- _Fragmento del texto_:

Javier García Gibert, La razón humanista. Fuentes, principios, deslindes, metas. Cypress, Sevilla, 2026, 206 págs.
No conozco personalmente a García Gibert, pero lo admiro desde que leí su Sobre el viejo humanismo. Ahora y tras la lectura de su nuevo aporte, no puedo menos que subirle a mi particular y exclusivo cuadro de honor permanente. Estamos ante otro gran logro, La razón humanista percute donde el anterior exponía. En ambos la sabiduría se derrama por sus páginas deseando que fluyan sin término, y, en la reciente novedad, la pertinencia se hace virtud pues nuestro tiempo es decididamente anti-humanista.
Leído en los prolegómenos del mundial de fútbol, no he podido menos que imaginar el partido decisivo. El bando anti alinea a Descartes, Darwin, Comte, Freud, Rousseau, Condorcet, Said, Nussbaum, Singer, y Butler, entre otros. Del lado humanista juegan Sócrates, Platón, Cicerón, Pablo, Jerónimo, Agustín, Erasmo, Petrarca, Dante, Fray Luis, Eliot y Arendt. Entre la hinchada pro vemos los rostros de Pico, Pascal, Kant, Nietzsche, James, Camus, Zweig, Simmel, Weil, Steiner, y Ratzinger, todos entusiasmados con su equipo. El señor Montaigne es el árbitro del encuentro. Aunque los anti han ganado las anteriores eliminatorias, ¿quién ganará esta?
García Gibert no se hace ilusiones, pero su lectura, al menos a mí, sí que entusiasma. Un contento racional más que pasional en línea con el texto. El profesor valenciano deslinda campos: racionalidad frente a racionalismo, perfeccionamiento frente a progreso, ideas frente a ideologías, razón frente a sentimiento, e igualdad frente a igualitarismo. Con ello podemos distinguir humanismo y humanitarismo, que resultan ser contrapuestos, uno centrado en los deberes y otro en los derechos.
La crítica a la modernidad es certera y precisa, desnudando la idolatría cientifista y denunciando los monstruos que fabrica y suelta. Acertadamente afirma, pensando en la relatividad y lo cuántico, que la objetividad científica no es lo mismo que la realidad objetiva.
El análisis de la conformación del humanismo clásico es, sencillamente, magistral. El resultado fue, explica, la exaltación de la sabiduría frente al conocimiento mediante la fusión de dos binomios culturales: el greco-latino y el judeo-cristiano, con grandes sabios de por medio.
El libro, como digo, me ha gustado mucho en conjunto, aunque pueda disentir en algo de poca importancia. Supongo que gustará también al público culto y letrado en general. Creo que supondrá una gran ayuda a la academia y, en concreto, al profesorado de filosofía, historia, derecho, y ciencias sociales. Una joya que conviene guardar, para volver a ella de vez en cuando.

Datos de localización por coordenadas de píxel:

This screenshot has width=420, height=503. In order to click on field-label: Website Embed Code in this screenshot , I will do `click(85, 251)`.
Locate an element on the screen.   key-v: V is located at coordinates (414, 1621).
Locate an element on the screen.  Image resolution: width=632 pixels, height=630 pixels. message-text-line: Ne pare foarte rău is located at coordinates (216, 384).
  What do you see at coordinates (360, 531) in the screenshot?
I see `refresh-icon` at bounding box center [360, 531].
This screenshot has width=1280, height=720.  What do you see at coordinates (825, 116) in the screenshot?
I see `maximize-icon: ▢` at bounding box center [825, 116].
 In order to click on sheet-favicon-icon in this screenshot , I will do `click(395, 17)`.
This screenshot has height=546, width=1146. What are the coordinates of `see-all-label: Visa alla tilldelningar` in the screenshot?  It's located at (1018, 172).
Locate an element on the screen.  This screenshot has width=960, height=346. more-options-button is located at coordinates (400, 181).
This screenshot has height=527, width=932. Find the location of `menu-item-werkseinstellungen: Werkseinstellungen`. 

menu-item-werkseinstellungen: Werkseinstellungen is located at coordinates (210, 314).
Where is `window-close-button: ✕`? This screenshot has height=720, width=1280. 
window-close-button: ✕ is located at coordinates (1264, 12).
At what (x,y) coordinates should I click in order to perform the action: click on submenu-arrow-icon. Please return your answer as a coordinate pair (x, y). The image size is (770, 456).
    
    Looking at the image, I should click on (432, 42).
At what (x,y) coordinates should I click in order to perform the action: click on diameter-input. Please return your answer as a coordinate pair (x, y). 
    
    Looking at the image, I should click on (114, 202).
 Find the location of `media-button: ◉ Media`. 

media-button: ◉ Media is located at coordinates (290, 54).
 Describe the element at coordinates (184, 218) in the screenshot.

- _Requisitos del ejercicio_:
1/ Según la reseña, ¿quién actúa como árbitro en el partido imaginado entre humanistas y antihumanistas?
2/ Cite literalmente el pasaje de la reseña que comienza con las palabras "El libro, como" y concluye con "vez en cuando.".
El material no interviene en absoluto en esta actividad.

- _Respuestas redactadas_:
1/ El señor Montaigne.

2/
El libro, como digo, me ha gustado mucho en conjunto, aunque pueda disentir en algo de poca importancia. Supongo que gustará también al público culto y letrado en general. Creo que supondrá una gran ayuda a la academia y, en concreto, al profesorado de filosofía, historia, derecho, y ciencias sociales. Una joya que conviene guardar, para volver a ella de vez en cuando.